● EXERCISE SET
- a) Decide whether each statement agrees with the Fife windfarm article. Answer yes or no, and quote the deciding words of the article. (i) The Neart na Gaoithe project is estimated to cost around £2 billion. (ii) The developers' letter says the project will create thousands of jobs. (iii) Neart na Gaoithe is the only offshore wind project whose consent from Scottish ministers was successfully challenged.
- b) Carry on the Fife windfarm article, starting after its final sentence.

● DOCUMENT EXCERPT
=======
Scottish Windfarm Plan Could be Turned Down due to RSPB Concerns

Major renewable developers are demanding that Scottish ministers take action urgently to make sure that a big windfarm project off the coast of Fife goes ahead.

The RSPB has argued that the scheme will be damaging for sea birds and was given a judicial review earlier in the month; however developers are trying to resolve this legal action.

The proposed Neart na Gaoithe offshore wind power station is estimated to cost around £2 billion and is one of four offshore wind projects to have its consent from Scottish ministers successfully challenged.

In a letter to the Scotsman newspaper, senior executives from InterGen, Siemens, Europower, Marubeni and Mainstream have all said how disappointed they are at the judicial review.

In the letter, it states that the project will create hundreds of jobs and calls on ministers to immediately outline how they will address the outcome of the judicial review.
=======
● DATASET EXTRACT
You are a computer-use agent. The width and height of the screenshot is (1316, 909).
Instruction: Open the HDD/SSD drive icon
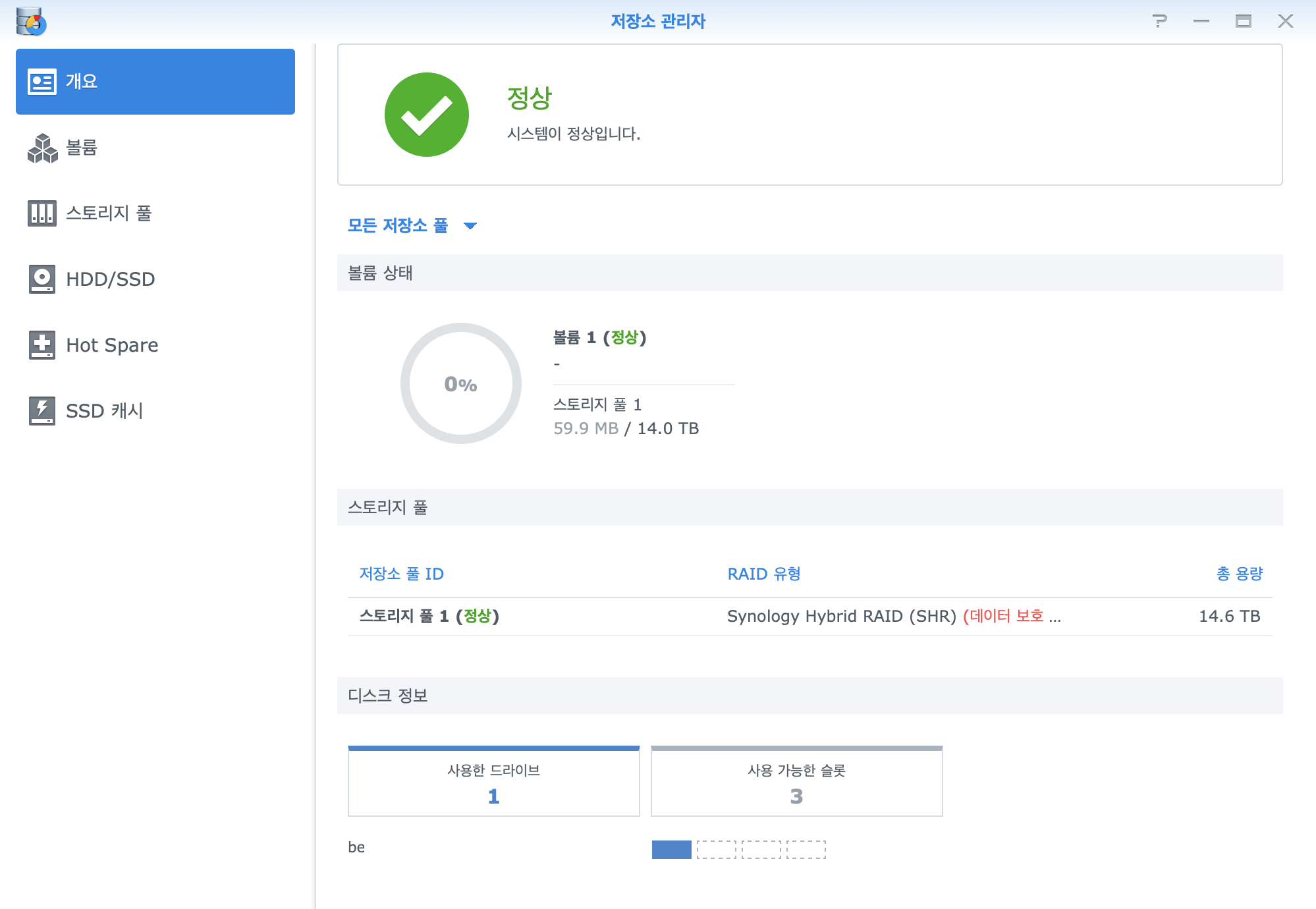(x=42, y=279)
=======
● ANSWERS PER TASK
- a)
(i) Yes: "is estimated to cost around £2 billion"
(ii) No: "the project will create hundreds of jobs"
(iii) No: "is one of four offshore wind projects to have its consent from Scottish ministers successfully challenged"

- b)
It says: “It is now for Scottish ministers urgently to set out how they will address the result of the judicial review positively to ensure the opportunity is grasped, and to work with us and our partners to ensure that this nationally significant project is properly consented and brought into operation in the very near term.”

The five companies say that the project will play an important role in delivering the Scottish government’s target of all electricity in Scotland to be sources from renewables by 2020, along with the wider energy and climate objectives set out by the UK government.

The RSPB said that there were concerns about how the turbines would impact on local sea birds that breed throughout the coastline of Scotland, including the colonies of razorbill, puffin, kittiwake and gannet.

The area is also home to the biggest gannet colony in the world on the island of Brass Rock, which is home to 150,000 birds.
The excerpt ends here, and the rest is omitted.